* [TASK DETAILS]:
Going through the data below, copy out each line where the word "will" shows up.

Items from a data source

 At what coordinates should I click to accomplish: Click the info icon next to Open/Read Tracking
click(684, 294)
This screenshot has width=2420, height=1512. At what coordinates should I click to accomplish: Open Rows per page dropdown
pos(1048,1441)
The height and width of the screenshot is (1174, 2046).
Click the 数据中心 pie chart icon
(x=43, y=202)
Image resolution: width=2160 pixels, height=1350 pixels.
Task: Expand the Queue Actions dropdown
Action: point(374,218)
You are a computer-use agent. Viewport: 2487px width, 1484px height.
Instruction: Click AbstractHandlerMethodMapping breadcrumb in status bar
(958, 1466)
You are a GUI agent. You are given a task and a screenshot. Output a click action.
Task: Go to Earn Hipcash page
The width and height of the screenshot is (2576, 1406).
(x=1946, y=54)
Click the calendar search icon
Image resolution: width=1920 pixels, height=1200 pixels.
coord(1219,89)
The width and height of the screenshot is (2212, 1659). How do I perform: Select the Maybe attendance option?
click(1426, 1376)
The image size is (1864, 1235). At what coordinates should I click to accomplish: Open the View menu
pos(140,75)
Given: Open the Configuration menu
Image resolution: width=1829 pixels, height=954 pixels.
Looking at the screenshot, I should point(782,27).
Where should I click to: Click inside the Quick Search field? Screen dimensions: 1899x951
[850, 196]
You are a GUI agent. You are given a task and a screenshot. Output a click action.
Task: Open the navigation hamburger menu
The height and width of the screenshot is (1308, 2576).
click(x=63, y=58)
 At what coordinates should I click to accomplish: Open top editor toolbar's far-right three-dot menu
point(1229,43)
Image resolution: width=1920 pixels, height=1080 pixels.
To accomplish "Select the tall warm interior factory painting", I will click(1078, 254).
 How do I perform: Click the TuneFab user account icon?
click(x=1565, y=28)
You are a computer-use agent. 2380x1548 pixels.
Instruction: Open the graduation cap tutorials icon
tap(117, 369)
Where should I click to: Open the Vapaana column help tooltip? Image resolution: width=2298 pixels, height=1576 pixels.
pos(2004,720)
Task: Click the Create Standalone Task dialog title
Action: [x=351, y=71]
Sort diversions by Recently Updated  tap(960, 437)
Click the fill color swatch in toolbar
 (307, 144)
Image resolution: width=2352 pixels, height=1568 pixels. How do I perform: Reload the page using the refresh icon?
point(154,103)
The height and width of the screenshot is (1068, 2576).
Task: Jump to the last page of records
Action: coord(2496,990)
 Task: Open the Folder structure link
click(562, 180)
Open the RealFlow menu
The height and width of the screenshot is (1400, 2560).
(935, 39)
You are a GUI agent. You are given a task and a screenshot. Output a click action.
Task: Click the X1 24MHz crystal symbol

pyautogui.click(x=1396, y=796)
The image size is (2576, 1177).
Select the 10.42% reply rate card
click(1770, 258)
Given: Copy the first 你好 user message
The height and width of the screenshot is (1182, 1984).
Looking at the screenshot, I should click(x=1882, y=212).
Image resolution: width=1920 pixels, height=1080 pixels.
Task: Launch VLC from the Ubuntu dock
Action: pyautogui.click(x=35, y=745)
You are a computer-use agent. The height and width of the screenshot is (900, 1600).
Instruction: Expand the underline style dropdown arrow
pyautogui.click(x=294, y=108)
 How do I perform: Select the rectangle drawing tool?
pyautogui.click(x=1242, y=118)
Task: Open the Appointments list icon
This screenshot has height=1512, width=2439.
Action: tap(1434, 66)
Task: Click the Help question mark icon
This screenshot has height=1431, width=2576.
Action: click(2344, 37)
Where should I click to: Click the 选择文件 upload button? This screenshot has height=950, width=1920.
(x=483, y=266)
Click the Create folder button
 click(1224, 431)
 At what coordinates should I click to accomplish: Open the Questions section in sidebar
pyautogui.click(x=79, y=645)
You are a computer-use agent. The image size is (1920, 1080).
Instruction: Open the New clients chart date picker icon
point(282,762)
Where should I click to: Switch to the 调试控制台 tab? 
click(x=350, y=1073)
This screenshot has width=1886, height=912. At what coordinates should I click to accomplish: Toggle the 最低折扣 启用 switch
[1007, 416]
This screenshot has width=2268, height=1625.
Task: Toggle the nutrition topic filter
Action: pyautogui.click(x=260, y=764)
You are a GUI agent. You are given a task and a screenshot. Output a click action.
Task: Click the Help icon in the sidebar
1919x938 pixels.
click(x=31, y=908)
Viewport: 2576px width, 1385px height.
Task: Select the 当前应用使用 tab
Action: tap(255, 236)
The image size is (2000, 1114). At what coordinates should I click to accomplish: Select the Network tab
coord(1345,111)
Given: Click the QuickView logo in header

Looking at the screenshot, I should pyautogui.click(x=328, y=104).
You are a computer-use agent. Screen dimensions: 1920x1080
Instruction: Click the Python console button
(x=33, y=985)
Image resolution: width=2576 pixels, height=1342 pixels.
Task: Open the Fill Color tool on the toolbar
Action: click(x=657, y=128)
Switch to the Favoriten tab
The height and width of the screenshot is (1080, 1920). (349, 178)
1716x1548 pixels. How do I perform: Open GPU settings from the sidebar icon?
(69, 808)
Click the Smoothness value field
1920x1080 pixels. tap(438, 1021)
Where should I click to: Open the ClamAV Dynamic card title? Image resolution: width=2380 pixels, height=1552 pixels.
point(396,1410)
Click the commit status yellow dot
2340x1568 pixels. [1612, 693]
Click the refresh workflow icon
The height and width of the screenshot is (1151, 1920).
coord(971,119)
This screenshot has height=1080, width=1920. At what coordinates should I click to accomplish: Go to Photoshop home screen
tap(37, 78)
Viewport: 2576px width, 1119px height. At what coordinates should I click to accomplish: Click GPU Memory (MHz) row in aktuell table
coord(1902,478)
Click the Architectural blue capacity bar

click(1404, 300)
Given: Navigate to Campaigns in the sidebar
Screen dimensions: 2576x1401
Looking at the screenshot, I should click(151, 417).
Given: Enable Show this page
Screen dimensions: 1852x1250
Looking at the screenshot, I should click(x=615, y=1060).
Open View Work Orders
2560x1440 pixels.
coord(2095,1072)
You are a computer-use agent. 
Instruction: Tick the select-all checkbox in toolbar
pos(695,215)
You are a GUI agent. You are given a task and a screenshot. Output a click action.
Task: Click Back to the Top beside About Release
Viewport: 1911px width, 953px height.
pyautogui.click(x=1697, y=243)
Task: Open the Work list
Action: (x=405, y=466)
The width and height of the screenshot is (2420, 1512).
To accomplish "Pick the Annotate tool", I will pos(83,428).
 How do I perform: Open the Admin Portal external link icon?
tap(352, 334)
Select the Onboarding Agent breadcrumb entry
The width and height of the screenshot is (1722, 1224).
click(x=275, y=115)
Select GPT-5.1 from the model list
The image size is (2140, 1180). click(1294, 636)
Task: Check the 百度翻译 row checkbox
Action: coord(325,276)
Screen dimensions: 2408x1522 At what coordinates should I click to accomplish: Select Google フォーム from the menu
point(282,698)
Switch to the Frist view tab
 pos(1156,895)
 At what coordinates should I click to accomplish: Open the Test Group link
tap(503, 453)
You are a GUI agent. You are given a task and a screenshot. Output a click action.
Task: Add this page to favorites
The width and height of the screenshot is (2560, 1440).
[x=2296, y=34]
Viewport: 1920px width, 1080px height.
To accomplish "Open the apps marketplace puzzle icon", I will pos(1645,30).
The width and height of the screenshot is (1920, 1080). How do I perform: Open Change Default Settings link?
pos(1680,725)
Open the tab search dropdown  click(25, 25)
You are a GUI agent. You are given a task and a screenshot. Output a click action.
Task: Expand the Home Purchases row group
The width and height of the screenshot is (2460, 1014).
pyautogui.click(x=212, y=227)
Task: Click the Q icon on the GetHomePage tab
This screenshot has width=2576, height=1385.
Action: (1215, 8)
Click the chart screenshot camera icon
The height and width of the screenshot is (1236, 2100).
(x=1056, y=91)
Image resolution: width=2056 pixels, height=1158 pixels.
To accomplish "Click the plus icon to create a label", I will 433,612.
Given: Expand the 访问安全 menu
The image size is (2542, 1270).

* [OUTPUT]:
To accomplish "Select the tall warm interior factory painting", I will click(1078, 254).
To accomplish "Pick the Annotate tool", I will pos(83,428).
To accomplish "Open the apps marketplace puzzle icon", I will pos(1645,30).
To accomplish "Click the plus icon to create a label", I will 433,612.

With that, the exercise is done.